The Life and Visions of the Real St. Patrick
While millions around the world celebrate St. Patrick's Day every March 17, the sad fact is that Patrick has never been canonized by the Catholic Church and is a saint in name only.
As writer Ken Concannon stated: "There was no formal canonization process in the Church during its first millennium. In the early years of the Church the title saint was bestowed first upon martyrs, and then upon individuals recognized by tradition as being exceptionally holy during their lifetimes.
“Consequently these Irish saints, including St. Patrick, were never actually formally canonized — save one. The exception was Fergal, also known as St. Virgil of Salzburg, an 8th-century missionary scholar who was officially canonized in 1233 by Pope Gregory IX. Virgil is one of only four Irish saints to be canonized by Rome.
Patrick was the first major figure to reject slavery. His genius was bringing together the old pagan traditions and the new religion together in harmony in Ireland in the 5th century.
One legend has it that Patrick taught using the shamrock, an important symbol that links the trinity with the "Triple Goddesses" of pre-Christian Ireland: Brigid, Ériu, and the Morrigan. Though not much is known about real St. Patrick and his life, he did write two letters which outline his travels and recount some of his experiences. He was born in the early fifth century Cumbia, a region of Roman Britain. His father was a deacon and his grandfather, a priest. When Patrick was about sixteen, he was captured by Celtic pagans and carried off to slavery in Ireland.
He writes that during his years of captivity, he prayed daily and his faith grew strong. After six years, he heard a voice telling him that he was soon to go home and that a ship was waiting for him. He fled his master, traveled to a port two hundred miles away, found a ship and journeyed home to his family in Britain. He was now in his early twenties, and he became a cleric.
A few years later, Patrick had another fateful calling. In his own words, he recounts the vision: I saw a man coming, as it were from Ireland. His name was Victoricus, and he carried many letters, and he gave me one of them.
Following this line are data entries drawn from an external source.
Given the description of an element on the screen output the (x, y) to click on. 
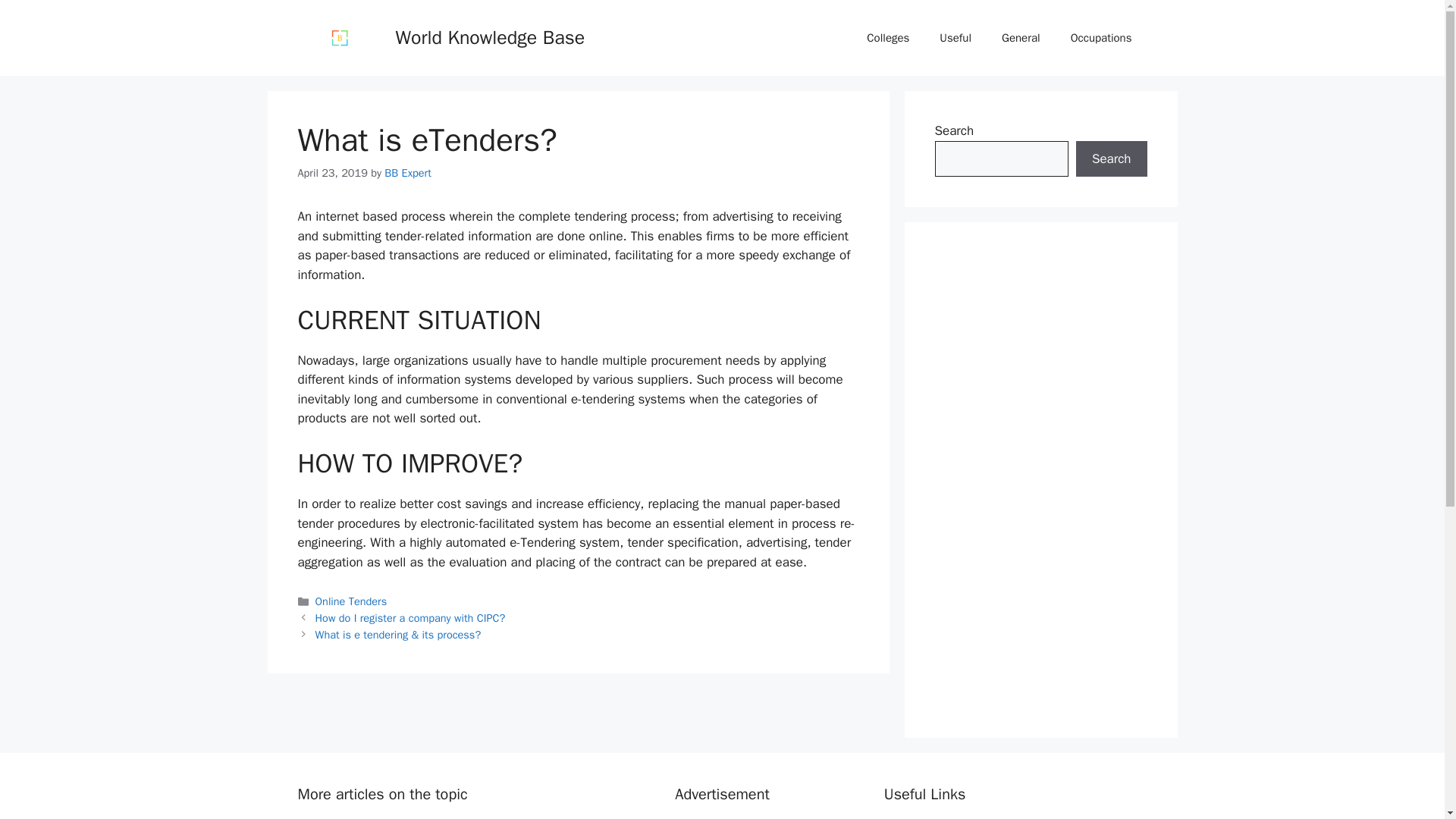
World Knowledge Base (490, 37)
Online Tenders (351, 601)
General (1021, 37)
Search (1111, 158)
BB Expert (407, 172)
View all posts by BB Expert (407, 172)
Occupations (1101, 37)
How do I register a company with CIPC? (410, 617)
Useful (955, 37)
Colleges (887, 37)
Given the description of an element on the screen output the (x, y) to click on. 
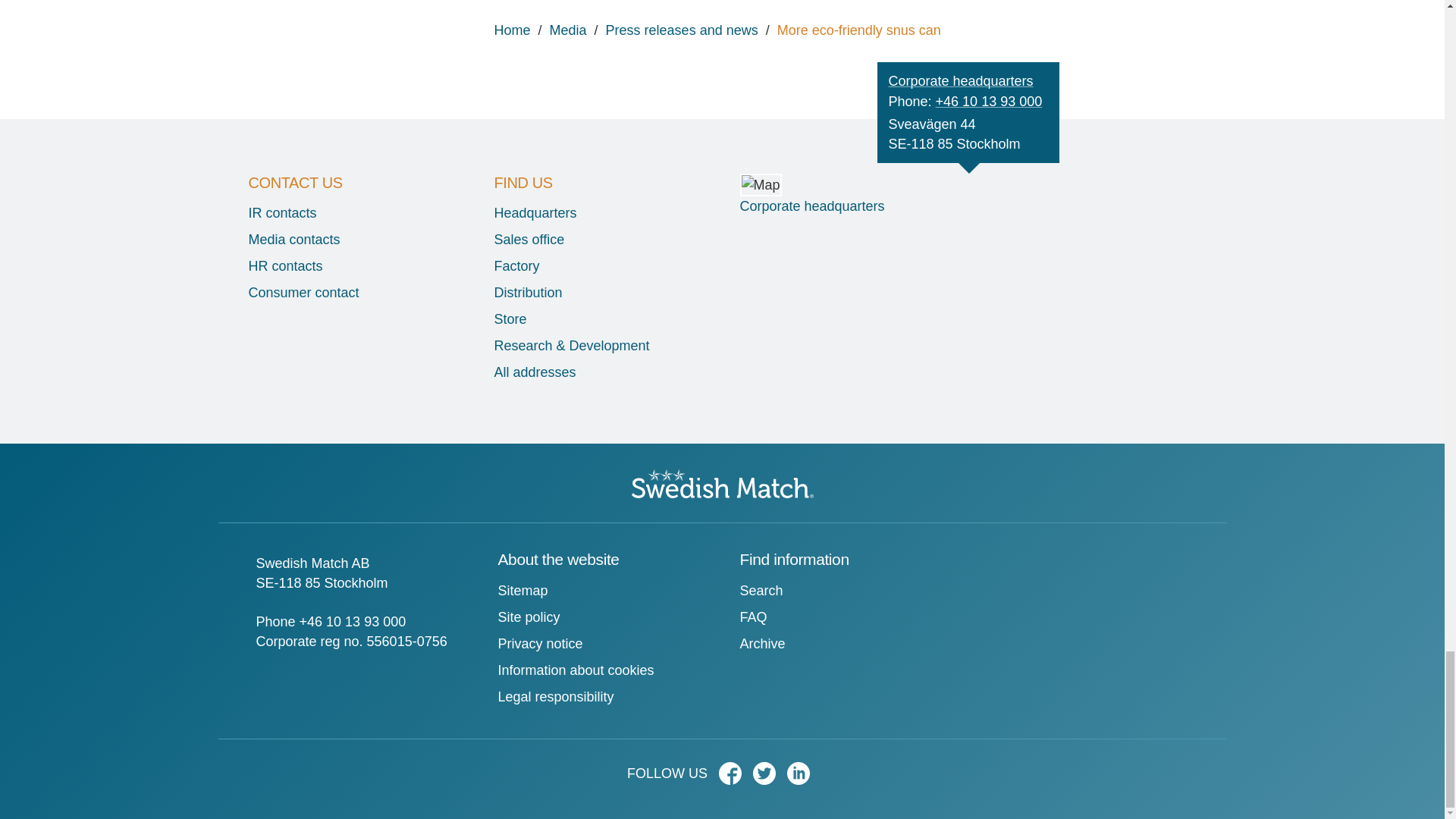
Twitter (767, 778)
facebook (734, 778)
LinkedIn (801, 778)
Given the description of an element on the screen output the (x, y) to click on. 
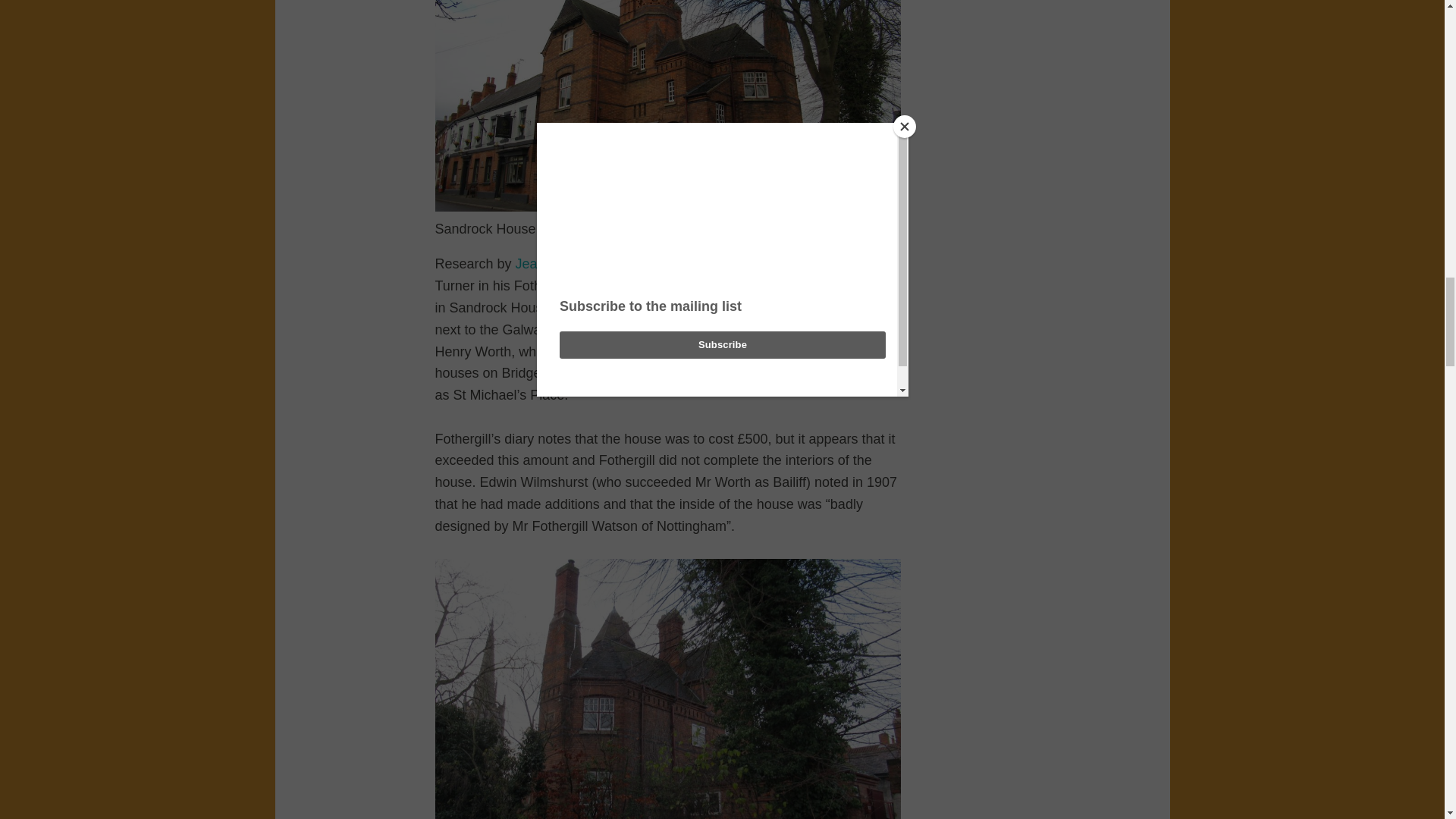
Jean Nicholson for The Thornton Society (638, 263)
Given the description of an element on the screen output the (x, y) to click on. 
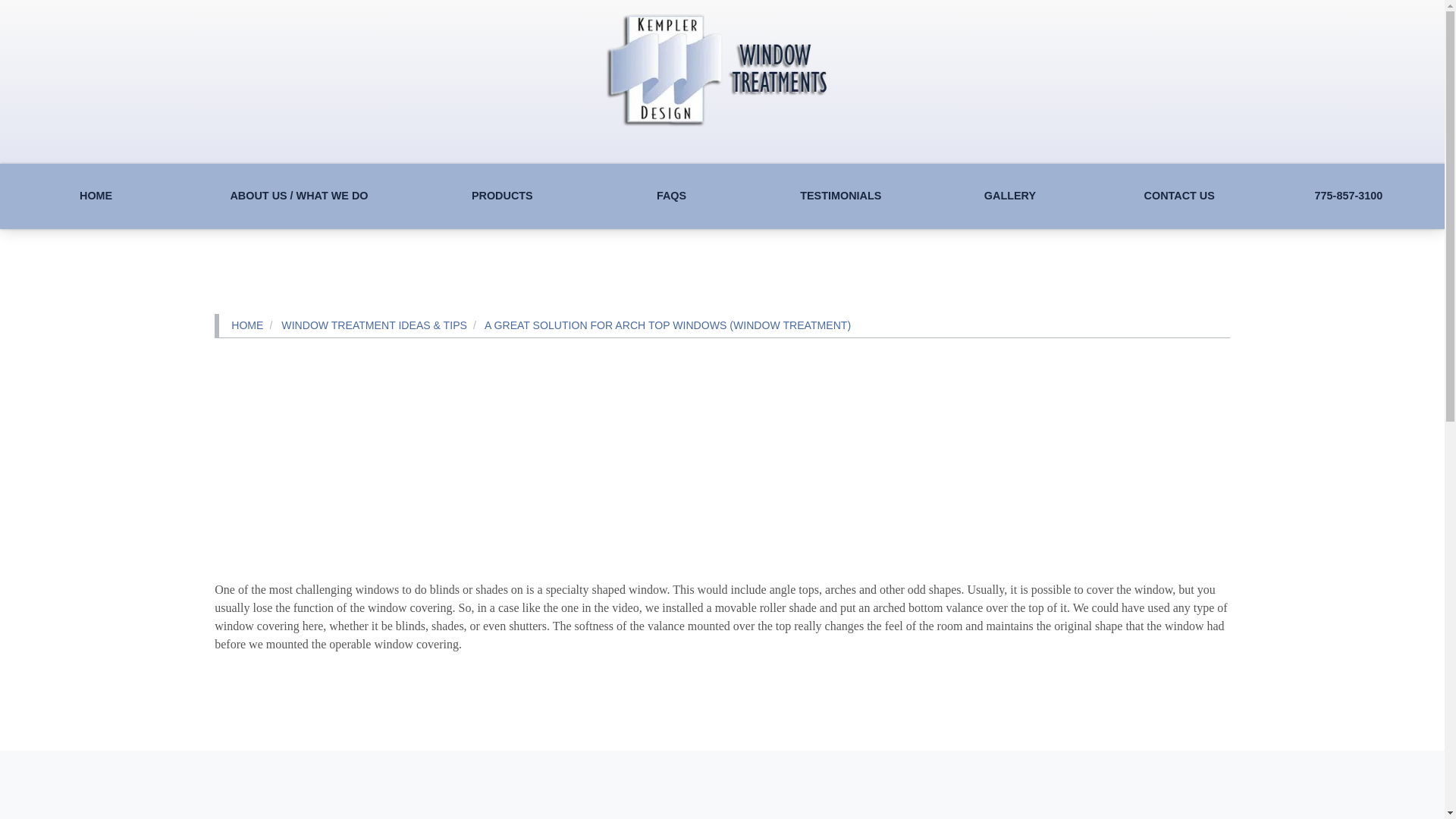
PRODUCTS (501, 196)
HOME (95, 196)
Given the description of an element on the screen output the (x, y) to click on. 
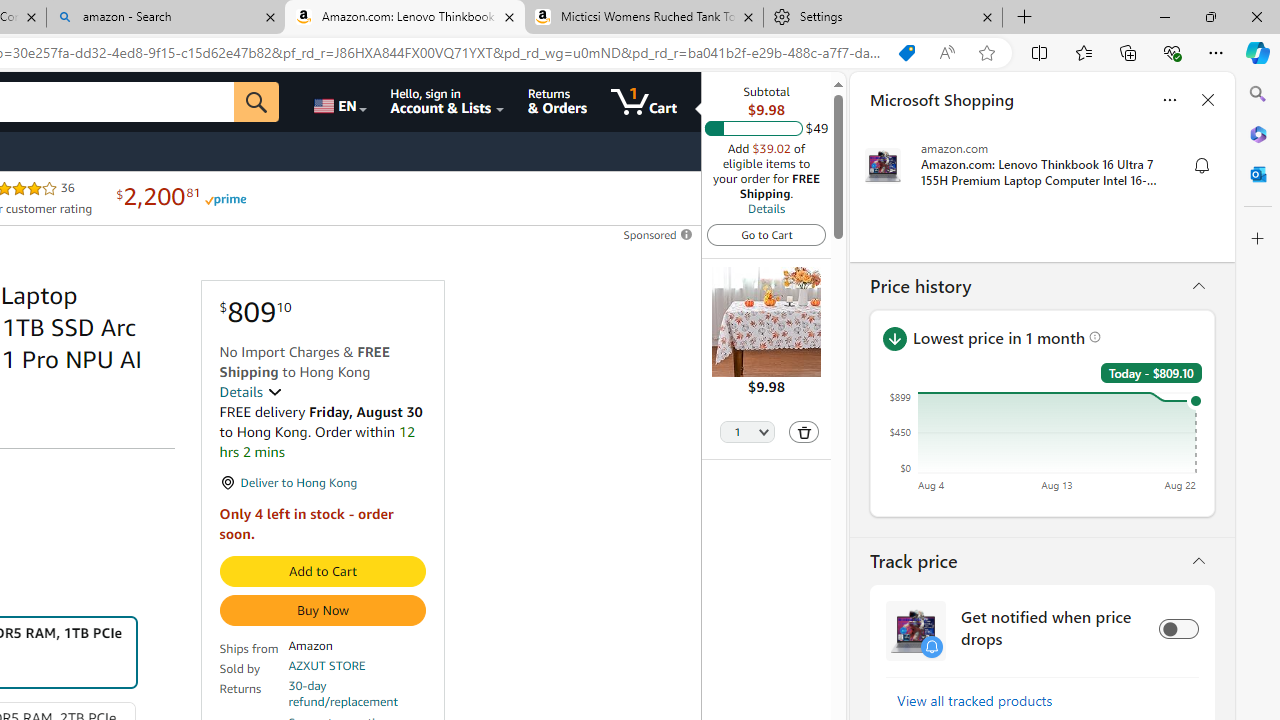
30-day refund/replacement (357, 693)
amazon - Search (166, 17)
1 item in cart (643, 101)
Details (765, 208)
AZXUT STORE (327, 665)
Details  (250, 391)
Add to Cart (322, 571)
Hello, sign in Account & Lists (447, 101)
Quantity Selector (747, 433)
Returns & Orders (557, 101)
Given the description of an element on the screen output the (x, y) to click on. 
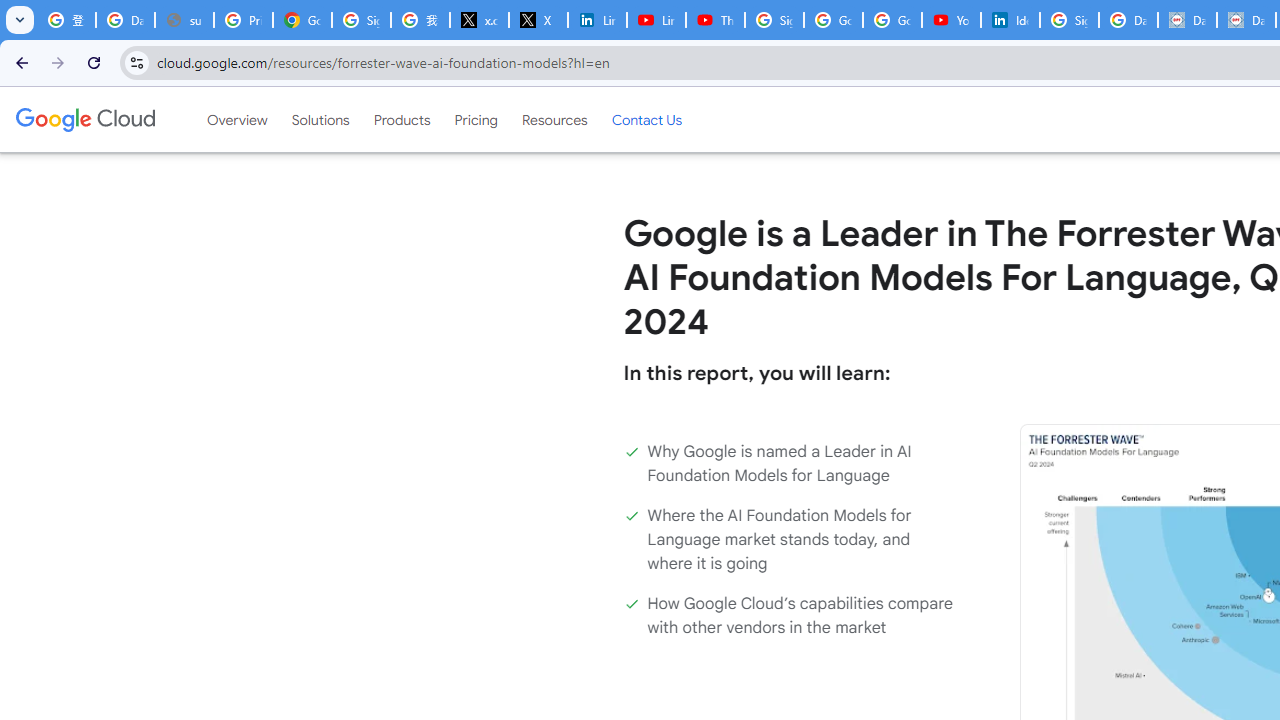
Solutions (320, 119)
Sign in - Google Accounts (1069, 20)
Privacy Help Center - Policies Help (242, 20)
Given the description of an element on the screen output the (x, y) to click on. 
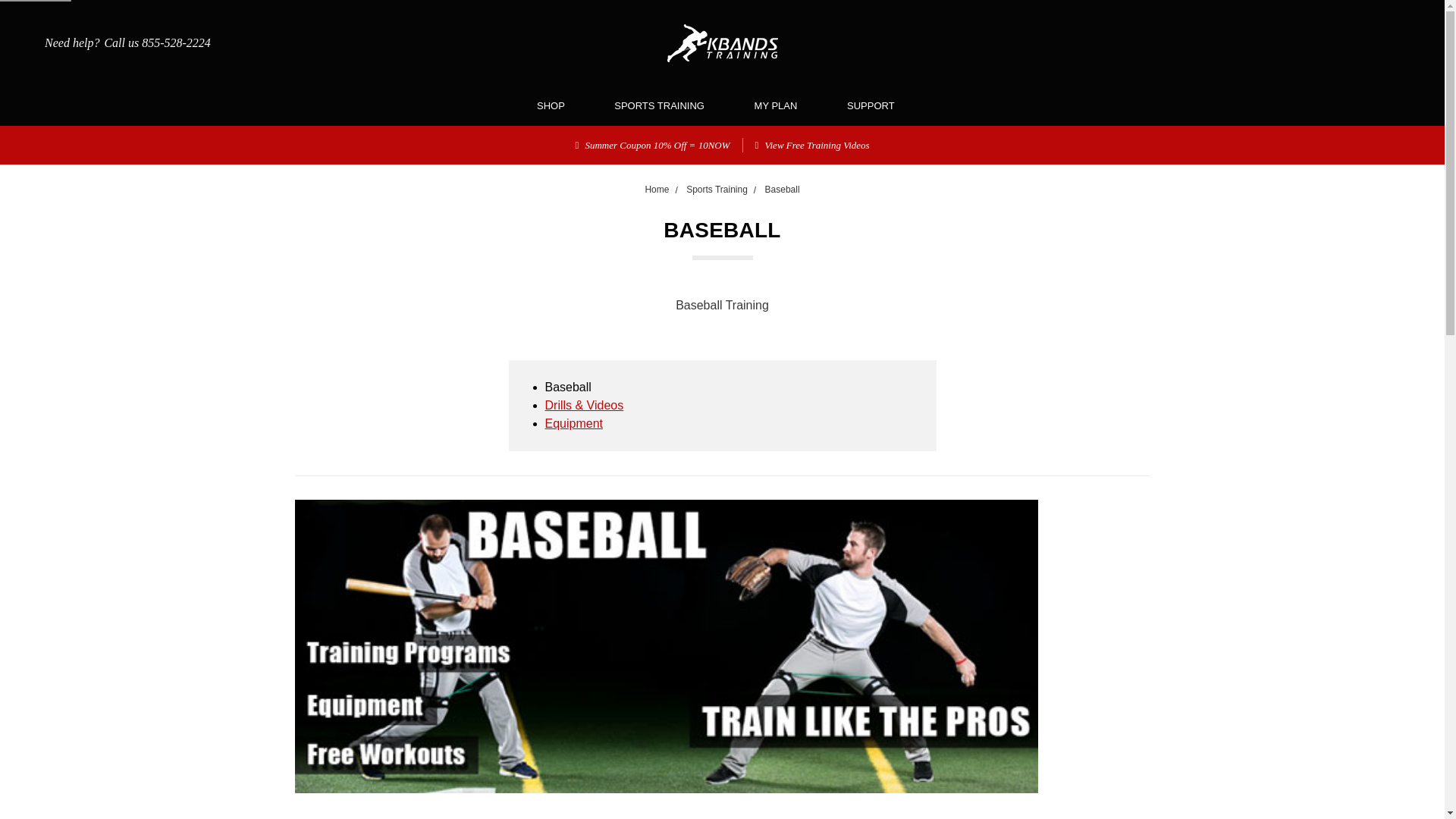
SHOP (556, 106)
SPORTS TRAINING (665, 106)
Need help?Call us 855-528-2224 (116, 43)
MY PLAN (782, 106)
SUPPORT (877, 106)
Kbands Training (721, 43)
Given the description of an element on the screen output the (x, y) to click on. 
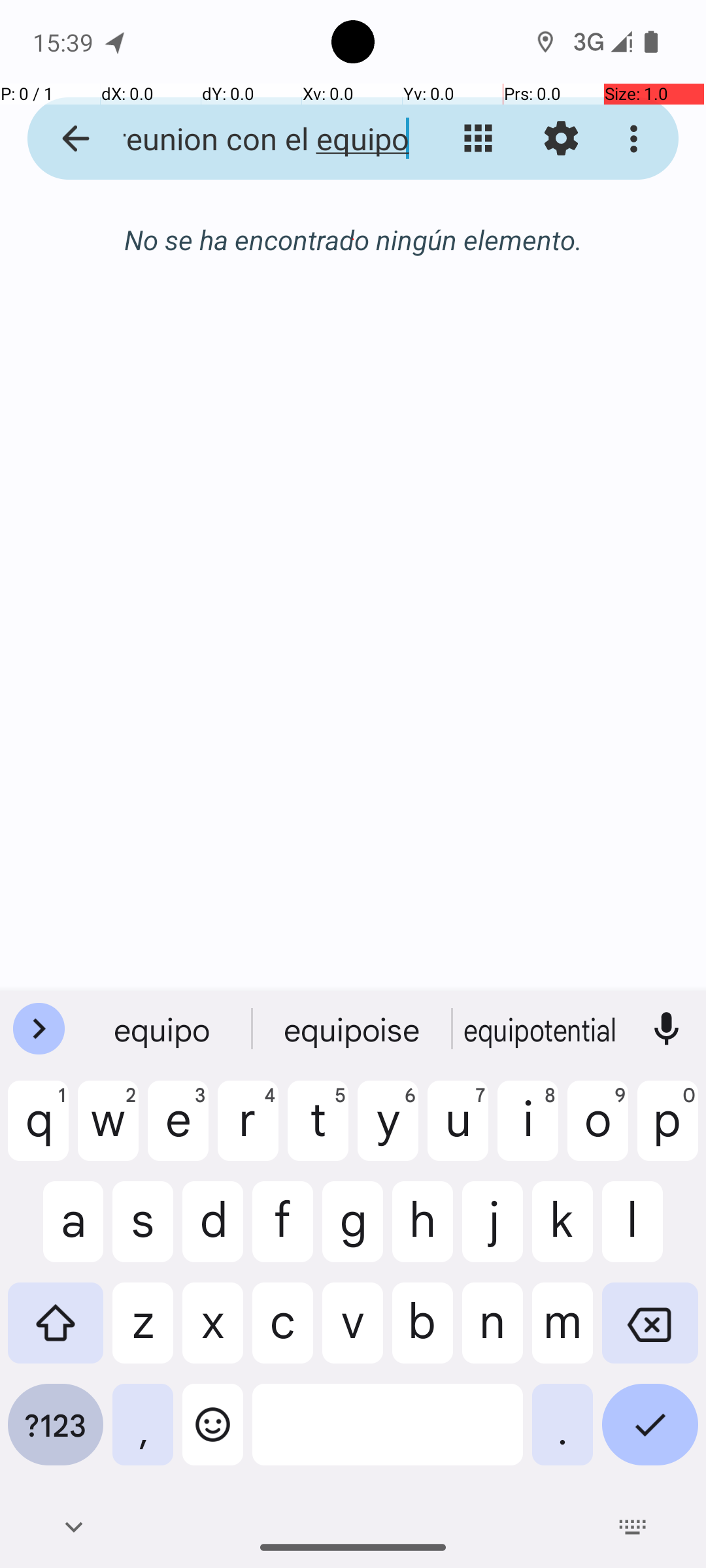
reunion con el equipo Element type: android.widget.EditText (252, 138)
equipo Element type: android.widget.FrameLayout (163, 1028)
equipment Element type: android.widget.FrameLayout (541, 1028)
15:39 Element type: android.widget.TextView (64, 41)
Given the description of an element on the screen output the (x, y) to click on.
I read the heading: "The Voice of the Irish". As I began the letter, I imagined in that moment that I heard the voice of those very people who were near the wood of Foclut, which is beside the western sea—and they cried out, as with one voice:
"We appeal to you, holy servant boy, to come and walk among us." 
Patrick returned to Ireland and did not have an easy time. As a foreigner, he lacked the customary protections of kings and clans. Though he baptized thousands of people, ordained priests who would lead Christian communities and even converted sons of kings, he was also robbed, beaten and put in chains. Much of one of his letters, the Declaration, concerns charges made against him by other Christians at a trail. He writes that he returned gifts from a wealthy woman, and did not receive payment from ordinations and baptisms.
We can infer from this document that he was accused of using his religion for personal gain. There are many layers of stories of St. Patrick, gleaned from other written accounts customary of saints. One legend has it that he taught using the shamrock, an important symbol that links the trinity with the "Triple Goddesses" of pre-Christian Ireland: Brigid, Ériu, and the Morrigan.
Just for your information, Patrick mentions nothing in his letters about chasing all the snakes away. According to naturalists, there have never been snakes in Ireland, just as there are no snakes in New Zealand or Greenland. This is simply because snakes are not good swimmers. Patrick died either in 460 or 492. In any case, by the seventh century, Patrick’s activities were legendary and he was considered the patron saint of Ireland.
Today, St. Patrick’s Day is observed on the date of his death, March 17th. It is honored as both a cultural, folkloric holiday by anyone who is Irish or loves the Irish and green beer. Yet it is also considered a holy day, a liturgical holiday by the dioceses of Ireland who view Patrick’s life as an inspiration.